▼▼▼
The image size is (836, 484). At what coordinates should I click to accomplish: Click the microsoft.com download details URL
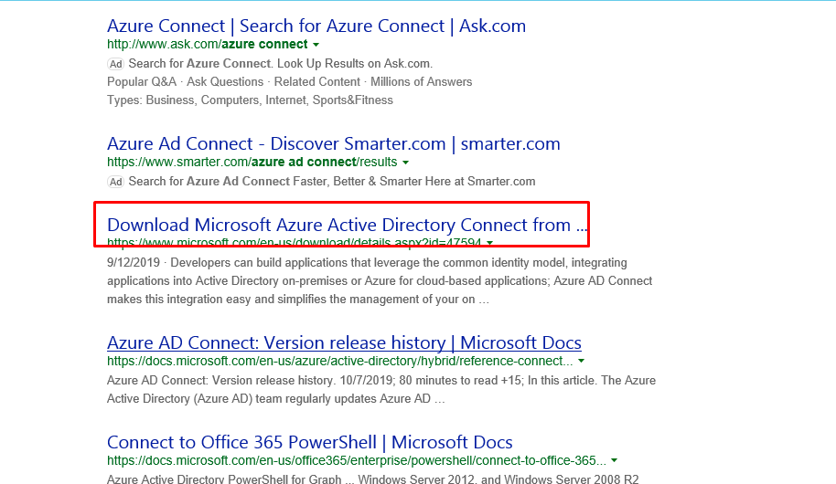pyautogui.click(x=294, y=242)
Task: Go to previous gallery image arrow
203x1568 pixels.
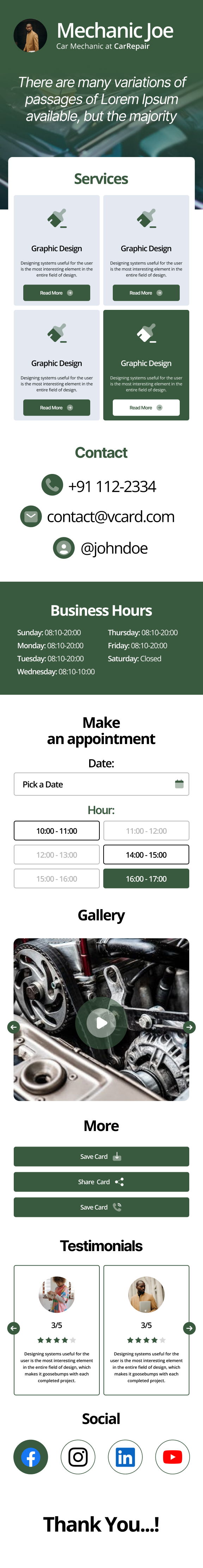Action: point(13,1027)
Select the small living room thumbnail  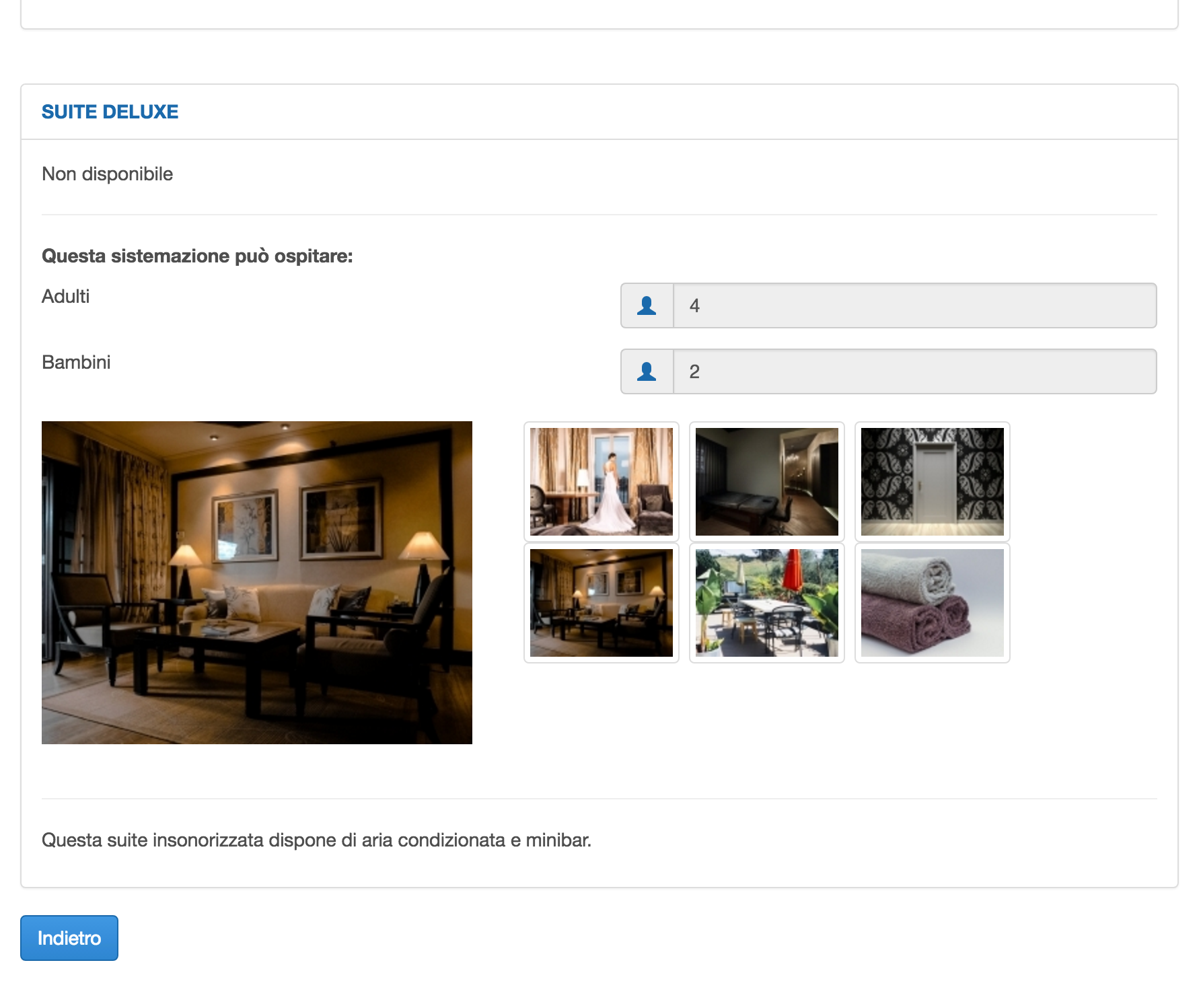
▲▲▲
* **WHAT YOU HAVE TO DO**
Reproduce the lines above letter for letter. The pictures stay behind.

* **SOLVED PROBLEM**
The image size is (836, 484). At what coordinates should I click to accomplish: Click the microsoft.com download details URL
pyautogui.click(x=294, y=242)
Task: Go to previous gallery image arrow
203x1568 pixels.
Action: point(13,1027)
Select the small living room thumbnail  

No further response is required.